Look for these on video rental store shelves.

By Greg Rawlings

The most intriguing film to hit Denver in 2001 was the Korean film "Chunhyang." Directed by Im Kwon-taek, this is his 97th film, but first to be released in the U.S. The gimmick of this work, if you can call it that, is the use of the Korean story-telling method pansori, where the story is vividly related by a man on a stage before the crowd sees the action on the screen or stage. It seems both modern and ancient at the same time.

Without a doubt, the most discussed cinematic work of 2001 is "Memento." Starring Guy Pearce (much better here than as the goody-geek cop in "L.A. Confidential") and directed by Christopher Nolan, "Memento" is also a gimmick film, in that it’s told back to front, one pungent layer of onion peel after another.
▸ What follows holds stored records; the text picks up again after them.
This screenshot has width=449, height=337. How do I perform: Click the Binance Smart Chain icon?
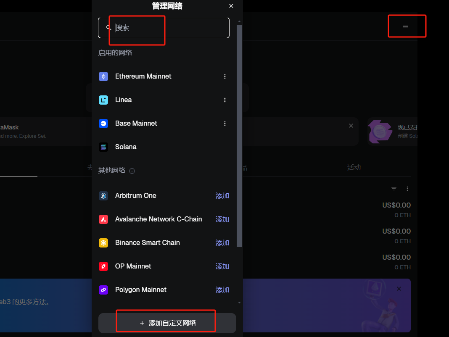103,243
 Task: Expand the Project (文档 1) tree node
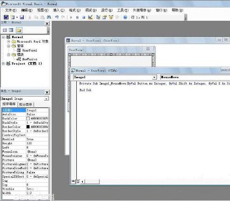(3, 64)
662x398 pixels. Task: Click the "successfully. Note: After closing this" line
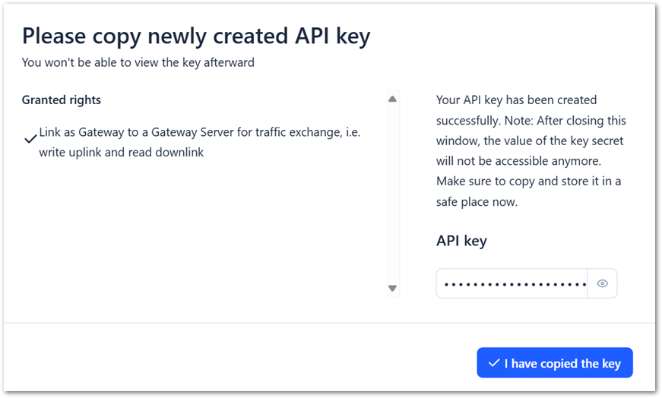pyautogui.click(x=531, y=120)
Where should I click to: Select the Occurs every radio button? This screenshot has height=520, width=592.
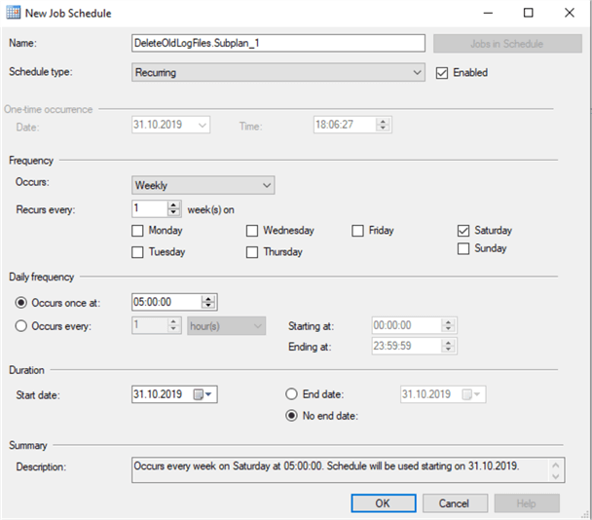21,325
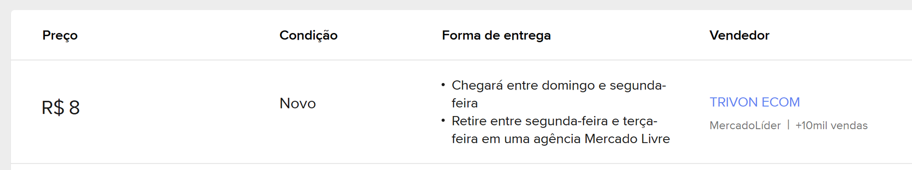Select the Condição column header
This screenshot has width=912, height=170.
[x=308, y=35]
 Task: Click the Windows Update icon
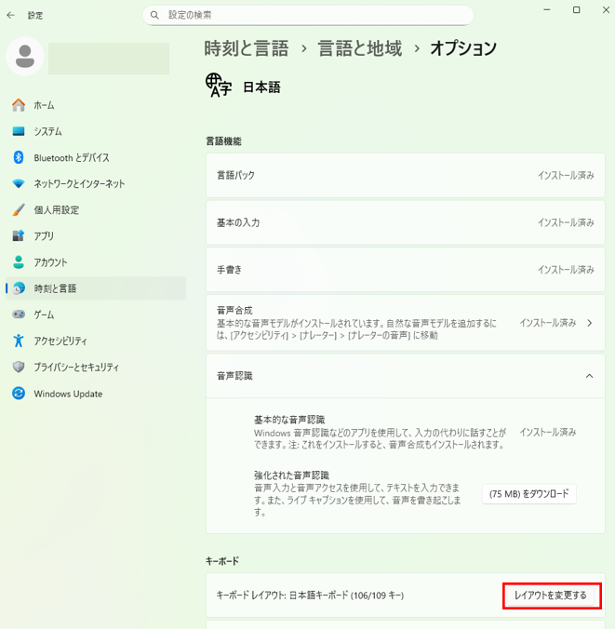[x=19, y=394]
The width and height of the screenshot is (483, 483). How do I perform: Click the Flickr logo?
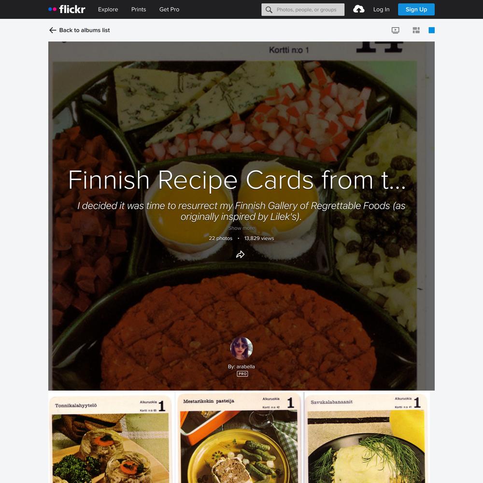click(x=67, y=9)
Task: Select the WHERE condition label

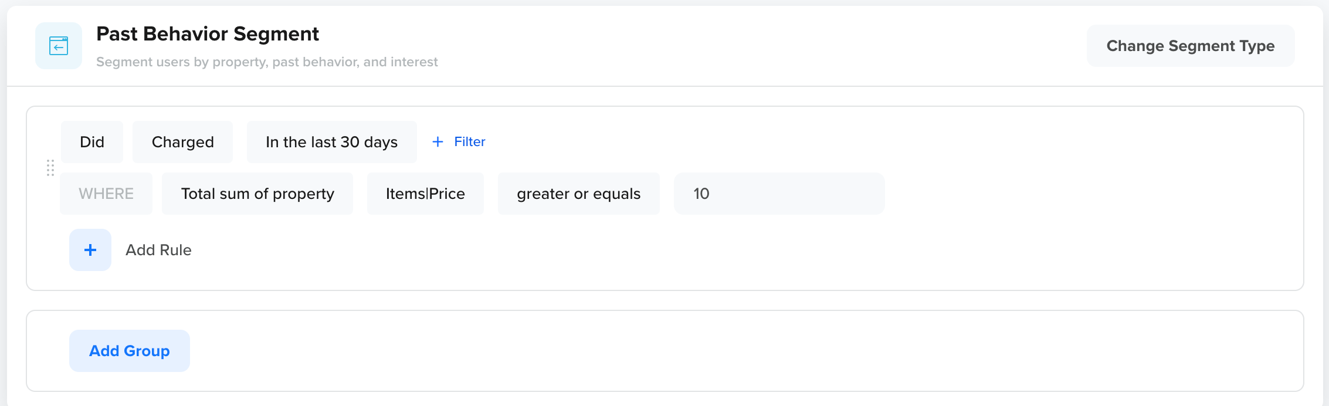Action: (x=106, y=194)
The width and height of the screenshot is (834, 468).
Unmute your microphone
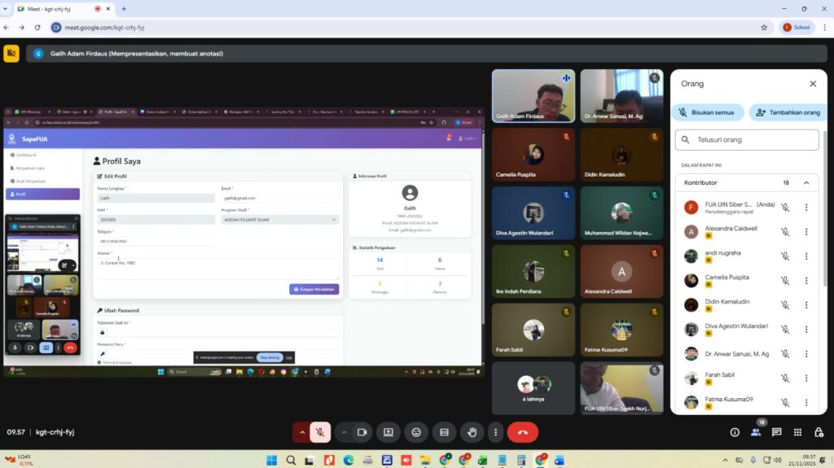click(321, 432)
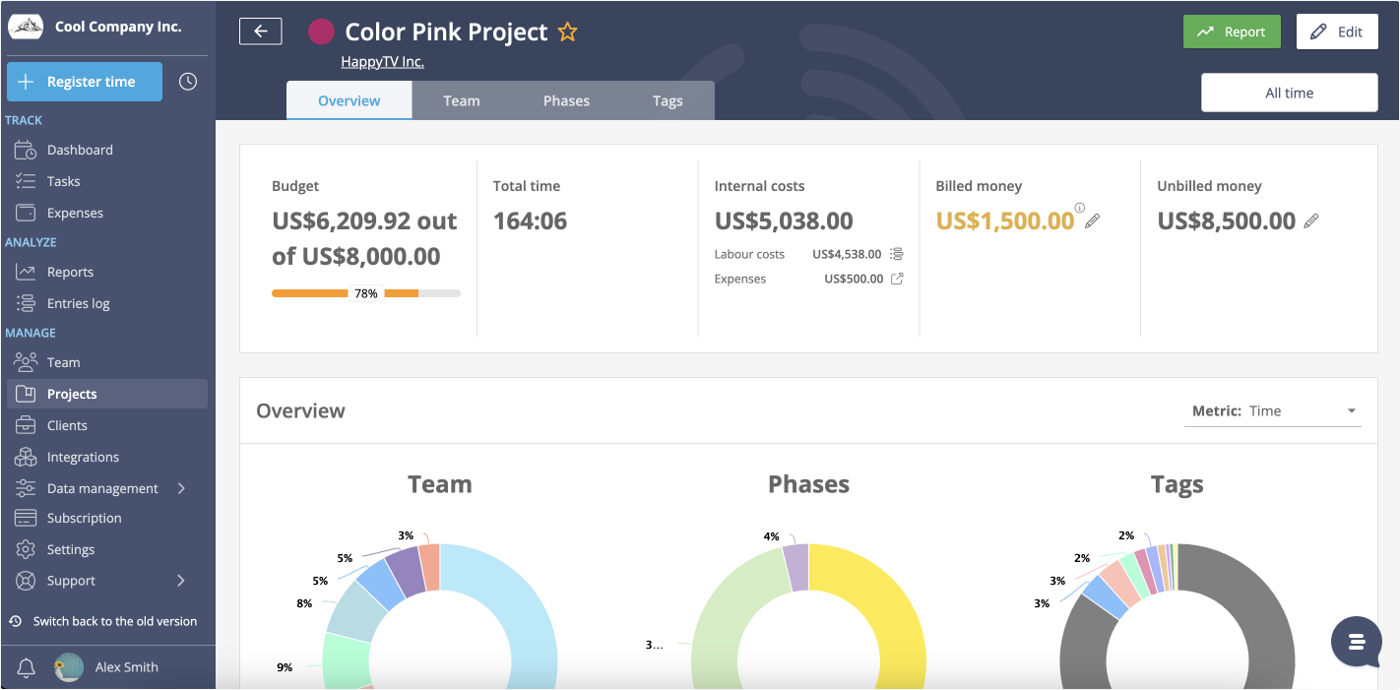The width and height of the screenshot is (1400, 690).
Task: Edit the Billed money amount
Action: (1093, 221)
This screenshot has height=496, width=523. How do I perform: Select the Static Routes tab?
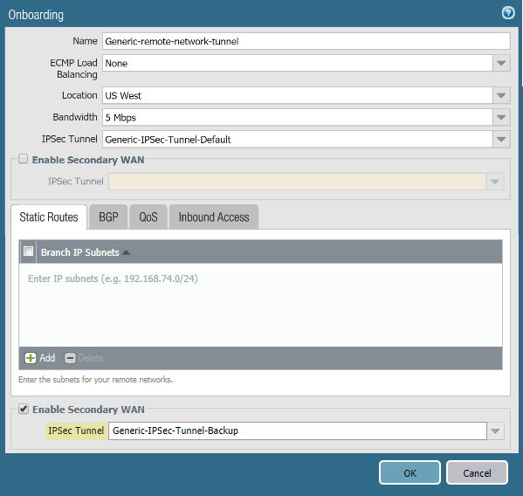49,217
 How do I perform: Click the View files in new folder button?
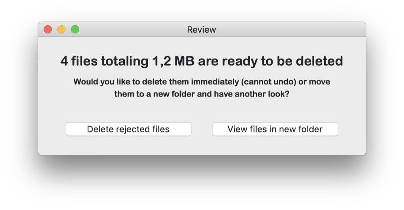click(275, 129)
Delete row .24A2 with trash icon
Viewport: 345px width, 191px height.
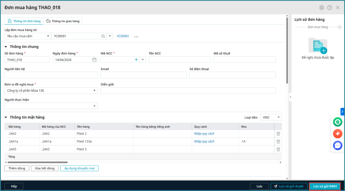tap(278, 134)
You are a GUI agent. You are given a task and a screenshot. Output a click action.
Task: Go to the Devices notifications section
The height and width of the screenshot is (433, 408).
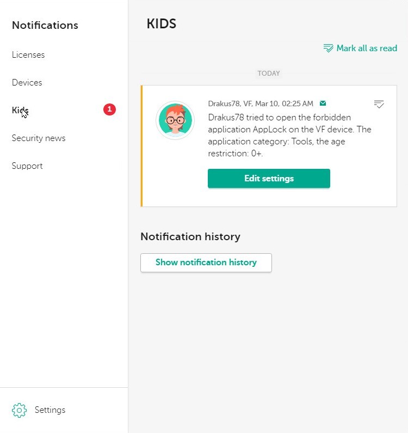[x=27, y=83]
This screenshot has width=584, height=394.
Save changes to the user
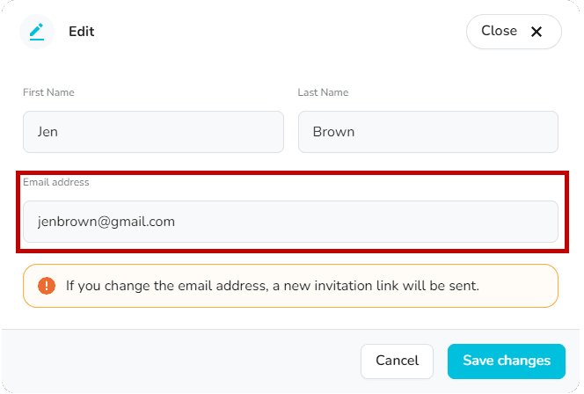tap(506, 361)
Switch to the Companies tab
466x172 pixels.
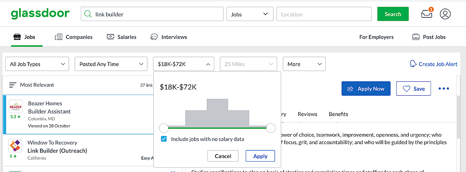point(74,37)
This is one to see more than once, trust me.

What promises to be even more rabidly over-analyzed than "Memento" is David Lynch’s "Mulholland Drive," one of the weirdest films ever to emerge from Hollywood. Only Lynch could have foisted this eerie load of mayhem upon us. His is a singular cinematic vision. As the film’s ingénue, Naomi Watts gives the most nuanced performance by a young actress in years, and the finest performance by an actor in any of Lynch’s films. It may be the most assured debut of the last decade. I still haven’t figured out what happens in this cinematic rebus, or who is who, I don’t really care—"Mulholland Drive" is a mind-warping blast of happy confusion.

"Ghost World," based on a Daniel Clowes comic book, is Terry Zwigoff’s follow-up to his masterful documentary "Crumb." Clowes’s work is incisive, forceful and thought provoking, unlike most real novels these days. In Zwigoff’s film, Thora Birch and Scarlett Johanssen are best friends whose friendship is unraveling as they veer off on different life paths. Though Birch stars, and is quite affecting, Johanssen is going to be huge. Her cool bombshell presence reminds me of the young Lauren Bacall or even Catherine Deneuve. Her acrid lines sparkle, muttered in a dry, knowing monotone. Steve Buscemi should be nominated for an Oscar for his supporting role, as a loser’s loser. Another highlight is the sizzling blues music that connects Birch’s and Buscemi’s characters.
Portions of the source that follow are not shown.